Look for "share" in each line of the entries, and return the matching lines.

*** Dataset ***

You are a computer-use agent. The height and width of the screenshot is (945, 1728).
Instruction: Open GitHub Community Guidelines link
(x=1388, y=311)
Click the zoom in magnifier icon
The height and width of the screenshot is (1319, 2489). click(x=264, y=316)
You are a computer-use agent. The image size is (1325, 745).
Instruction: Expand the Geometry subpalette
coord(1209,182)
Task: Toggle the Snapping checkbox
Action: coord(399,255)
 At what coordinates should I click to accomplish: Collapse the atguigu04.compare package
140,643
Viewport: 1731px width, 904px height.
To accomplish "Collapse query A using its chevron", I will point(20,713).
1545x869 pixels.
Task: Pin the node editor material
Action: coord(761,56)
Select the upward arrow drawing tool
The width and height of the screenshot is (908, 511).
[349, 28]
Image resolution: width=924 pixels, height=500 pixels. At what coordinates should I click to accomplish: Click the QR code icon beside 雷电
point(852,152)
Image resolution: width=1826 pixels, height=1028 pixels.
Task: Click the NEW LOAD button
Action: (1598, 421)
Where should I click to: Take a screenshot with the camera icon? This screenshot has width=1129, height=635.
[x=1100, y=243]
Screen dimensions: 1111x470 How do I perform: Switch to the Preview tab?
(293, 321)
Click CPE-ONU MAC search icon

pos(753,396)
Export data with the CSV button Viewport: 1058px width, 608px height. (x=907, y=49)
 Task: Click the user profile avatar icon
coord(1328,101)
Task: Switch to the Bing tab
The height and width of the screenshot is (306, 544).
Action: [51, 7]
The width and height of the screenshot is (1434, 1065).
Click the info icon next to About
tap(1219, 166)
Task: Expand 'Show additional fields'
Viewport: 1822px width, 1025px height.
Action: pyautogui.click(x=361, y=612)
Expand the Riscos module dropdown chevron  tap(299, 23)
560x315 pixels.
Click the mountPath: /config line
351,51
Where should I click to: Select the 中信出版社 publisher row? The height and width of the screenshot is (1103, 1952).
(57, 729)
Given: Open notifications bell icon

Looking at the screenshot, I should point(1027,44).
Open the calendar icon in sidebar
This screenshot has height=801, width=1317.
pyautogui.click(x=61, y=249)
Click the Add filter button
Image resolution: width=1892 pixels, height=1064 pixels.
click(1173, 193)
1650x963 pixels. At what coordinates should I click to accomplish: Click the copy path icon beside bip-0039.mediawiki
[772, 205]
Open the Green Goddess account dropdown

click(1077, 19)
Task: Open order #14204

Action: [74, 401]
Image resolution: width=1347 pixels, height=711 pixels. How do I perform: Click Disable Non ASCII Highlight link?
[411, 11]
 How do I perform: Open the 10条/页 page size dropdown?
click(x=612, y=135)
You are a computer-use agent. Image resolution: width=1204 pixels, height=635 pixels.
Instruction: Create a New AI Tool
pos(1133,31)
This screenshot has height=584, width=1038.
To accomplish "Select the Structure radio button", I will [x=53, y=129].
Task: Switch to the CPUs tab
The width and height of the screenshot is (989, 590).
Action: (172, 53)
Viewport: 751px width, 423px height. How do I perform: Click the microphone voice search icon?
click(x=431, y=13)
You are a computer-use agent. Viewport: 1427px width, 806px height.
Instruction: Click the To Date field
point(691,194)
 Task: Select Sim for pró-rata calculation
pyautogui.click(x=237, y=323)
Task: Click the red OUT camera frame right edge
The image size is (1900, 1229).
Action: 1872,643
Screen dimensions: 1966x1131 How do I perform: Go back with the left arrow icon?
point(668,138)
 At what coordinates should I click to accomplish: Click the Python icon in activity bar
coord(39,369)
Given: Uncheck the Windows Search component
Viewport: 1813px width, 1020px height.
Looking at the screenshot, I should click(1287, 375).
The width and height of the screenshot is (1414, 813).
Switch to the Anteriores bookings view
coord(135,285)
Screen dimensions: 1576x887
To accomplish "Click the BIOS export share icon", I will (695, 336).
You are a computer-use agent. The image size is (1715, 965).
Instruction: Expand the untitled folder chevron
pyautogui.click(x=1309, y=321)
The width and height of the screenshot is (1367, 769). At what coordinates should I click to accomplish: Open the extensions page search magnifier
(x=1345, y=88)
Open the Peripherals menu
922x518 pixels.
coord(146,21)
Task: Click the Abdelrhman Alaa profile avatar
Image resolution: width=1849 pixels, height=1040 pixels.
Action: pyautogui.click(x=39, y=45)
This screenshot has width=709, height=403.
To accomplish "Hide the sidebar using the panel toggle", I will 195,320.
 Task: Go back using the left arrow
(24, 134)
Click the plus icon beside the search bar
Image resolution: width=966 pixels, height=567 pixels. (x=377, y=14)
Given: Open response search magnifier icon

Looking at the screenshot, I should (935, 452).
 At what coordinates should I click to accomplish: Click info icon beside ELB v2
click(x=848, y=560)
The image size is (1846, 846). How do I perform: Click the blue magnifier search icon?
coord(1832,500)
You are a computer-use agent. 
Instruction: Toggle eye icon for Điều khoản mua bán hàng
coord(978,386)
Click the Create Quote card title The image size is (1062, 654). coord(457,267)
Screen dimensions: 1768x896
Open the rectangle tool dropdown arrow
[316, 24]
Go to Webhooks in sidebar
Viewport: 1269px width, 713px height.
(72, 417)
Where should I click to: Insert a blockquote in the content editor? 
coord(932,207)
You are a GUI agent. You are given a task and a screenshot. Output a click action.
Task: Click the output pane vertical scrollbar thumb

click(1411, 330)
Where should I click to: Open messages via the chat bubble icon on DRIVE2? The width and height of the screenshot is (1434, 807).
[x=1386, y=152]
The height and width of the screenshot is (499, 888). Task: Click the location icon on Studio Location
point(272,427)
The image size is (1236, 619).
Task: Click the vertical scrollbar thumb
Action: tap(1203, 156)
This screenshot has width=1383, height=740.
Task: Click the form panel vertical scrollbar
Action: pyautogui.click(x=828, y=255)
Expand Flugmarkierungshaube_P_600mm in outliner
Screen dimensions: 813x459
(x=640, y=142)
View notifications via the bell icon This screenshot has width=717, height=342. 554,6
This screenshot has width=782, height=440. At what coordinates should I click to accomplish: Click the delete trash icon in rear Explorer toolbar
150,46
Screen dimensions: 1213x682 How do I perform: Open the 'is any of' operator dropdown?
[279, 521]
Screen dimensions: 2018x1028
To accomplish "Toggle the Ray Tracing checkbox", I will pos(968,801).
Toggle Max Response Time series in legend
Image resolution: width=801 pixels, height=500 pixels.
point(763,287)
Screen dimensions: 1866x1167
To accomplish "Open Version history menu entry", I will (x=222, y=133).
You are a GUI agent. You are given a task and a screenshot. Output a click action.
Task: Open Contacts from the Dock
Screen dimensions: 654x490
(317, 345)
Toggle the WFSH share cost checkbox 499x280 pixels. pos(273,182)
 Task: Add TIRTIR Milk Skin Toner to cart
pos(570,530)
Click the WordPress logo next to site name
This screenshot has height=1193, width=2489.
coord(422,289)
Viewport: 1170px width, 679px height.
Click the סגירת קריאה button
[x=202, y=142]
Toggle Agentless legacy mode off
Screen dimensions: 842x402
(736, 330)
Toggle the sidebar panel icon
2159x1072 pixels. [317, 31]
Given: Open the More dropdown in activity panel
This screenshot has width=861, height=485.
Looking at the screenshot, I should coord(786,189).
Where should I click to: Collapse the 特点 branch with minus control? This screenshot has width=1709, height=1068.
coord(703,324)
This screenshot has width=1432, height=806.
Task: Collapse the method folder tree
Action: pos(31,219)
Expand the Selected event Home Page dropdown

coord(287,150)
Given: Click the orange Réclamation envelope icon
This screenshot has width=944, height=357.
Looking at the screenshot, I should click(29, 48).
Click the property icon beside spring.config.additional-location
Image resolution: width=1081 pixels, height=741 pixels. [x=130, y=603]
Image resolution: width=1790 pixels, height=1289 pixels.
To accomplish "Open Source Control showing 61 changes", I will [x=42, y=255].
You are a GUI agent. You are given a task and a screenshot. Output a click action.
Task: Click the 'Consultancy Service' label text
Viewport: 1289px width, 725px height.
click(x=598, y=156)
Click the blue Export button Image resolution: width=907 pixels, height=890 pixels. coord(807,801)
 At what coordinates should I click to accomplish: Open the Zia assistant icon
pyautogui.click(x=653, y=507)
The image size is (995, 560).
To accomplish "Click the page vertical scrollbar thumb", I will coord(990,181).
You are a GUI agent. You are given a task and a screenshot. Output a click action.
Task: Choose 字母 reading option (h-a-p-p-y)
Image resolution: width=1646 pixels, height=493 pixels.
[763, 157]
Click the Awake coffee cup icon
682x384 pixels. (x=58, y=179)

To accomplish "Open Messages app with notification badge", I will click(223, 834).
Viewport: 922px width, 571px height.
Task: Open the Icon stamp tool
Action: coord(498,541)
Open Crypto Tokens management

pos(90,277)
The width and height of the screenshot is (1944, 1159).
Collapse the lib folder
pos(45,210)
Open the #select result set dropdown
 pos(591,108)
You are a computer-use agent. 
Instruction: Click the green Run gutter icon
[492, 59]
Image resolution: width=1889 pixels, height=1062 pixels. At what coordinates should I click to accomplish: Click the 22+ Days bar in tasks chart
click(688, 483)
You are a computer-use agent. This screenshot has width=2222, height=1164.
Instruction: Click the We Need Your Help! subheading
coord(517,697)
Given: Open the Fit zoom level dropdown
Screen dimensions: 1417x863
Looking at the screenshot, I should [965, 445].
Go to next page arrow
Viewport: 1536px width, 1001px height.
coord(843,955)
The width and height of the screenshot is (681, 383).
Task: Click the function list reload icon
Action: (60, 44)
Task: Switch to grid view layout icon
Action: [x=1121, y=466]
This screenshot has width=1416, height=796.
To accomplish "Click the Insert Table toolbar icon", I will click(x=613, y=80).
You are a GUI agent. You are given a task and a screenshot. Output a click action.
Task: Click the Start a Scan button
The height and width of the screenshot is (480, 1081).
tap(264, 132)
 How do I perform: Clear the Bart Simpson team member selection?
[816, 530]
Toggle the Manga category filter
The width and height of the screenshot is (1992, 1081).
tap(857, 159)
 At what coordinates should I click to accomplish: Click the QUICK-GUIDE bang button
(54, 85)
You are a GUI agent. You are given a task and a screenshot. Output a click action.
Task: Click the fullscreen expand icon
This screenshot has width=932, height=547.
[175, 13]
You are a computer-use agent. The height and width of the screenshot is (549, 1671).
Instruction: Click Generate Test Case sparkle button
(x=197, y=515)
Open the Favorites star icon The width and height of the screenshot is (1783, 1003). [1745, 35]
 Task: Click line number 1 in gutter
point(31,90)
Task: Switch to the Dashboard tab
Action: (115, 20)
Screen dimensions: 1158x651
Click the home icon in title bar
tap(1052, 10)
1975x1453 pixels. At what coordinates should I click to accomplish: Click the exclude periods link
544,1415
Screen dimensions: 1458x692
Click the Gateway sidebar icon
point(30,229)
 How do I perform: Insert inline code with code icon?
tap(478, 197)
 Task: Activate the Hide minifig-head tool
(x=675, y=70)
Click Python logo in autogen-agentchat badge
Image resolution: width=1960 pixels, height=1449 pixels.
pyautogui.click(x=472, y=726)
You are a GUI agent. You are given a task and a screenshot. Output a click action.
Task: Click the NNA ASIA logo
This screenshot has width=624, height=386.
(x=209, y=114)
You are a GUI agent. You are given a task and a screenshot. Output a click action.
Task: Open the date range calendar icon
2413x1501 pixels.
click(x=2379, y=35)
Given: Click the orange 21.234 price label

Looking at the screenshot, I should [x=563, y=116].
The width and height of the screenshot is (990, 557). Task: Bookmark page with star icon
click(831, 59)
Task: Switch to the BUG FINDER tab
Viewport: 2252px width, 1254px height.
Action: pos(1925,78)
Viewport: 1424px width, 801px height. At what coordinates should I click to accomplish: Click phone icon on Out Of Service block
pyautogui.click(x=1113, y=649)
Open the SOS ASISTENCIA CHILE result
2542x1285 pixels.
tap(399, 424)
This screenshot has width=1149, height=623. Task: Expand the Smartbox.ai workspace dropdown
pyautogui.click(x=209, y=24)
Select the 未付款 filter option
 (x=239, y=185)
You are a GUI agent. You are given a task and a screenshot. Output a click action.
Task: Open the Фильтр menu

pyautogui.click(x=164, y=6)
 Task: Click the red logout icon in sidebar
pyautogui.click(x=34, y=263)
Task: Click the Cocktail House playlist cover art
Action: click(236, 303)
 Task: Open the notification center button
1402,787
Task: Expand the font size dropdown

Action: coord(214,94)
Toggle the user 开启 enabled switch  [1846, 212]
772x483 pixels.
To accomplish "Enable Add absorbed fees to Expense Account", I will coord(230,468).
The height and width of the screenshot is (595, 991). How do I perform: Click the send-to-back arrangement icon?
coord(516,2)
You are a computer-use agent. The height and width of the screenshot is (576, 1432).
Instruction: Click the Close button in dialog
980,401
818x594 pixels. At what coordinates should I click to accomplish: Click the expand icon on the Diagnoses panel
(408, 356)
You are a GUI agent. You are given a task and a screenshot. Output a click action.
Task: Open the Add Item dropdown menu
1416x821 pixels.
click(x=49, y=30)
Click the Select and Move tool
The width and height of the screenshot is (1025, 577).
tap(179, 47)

*** End of Dataset ***

[Solution]
To accomplish "Click the BIOS export share icon", I will (695, 336).
Toggle the WFSH share cost checkbox 499x280 pixels. pos(273,182)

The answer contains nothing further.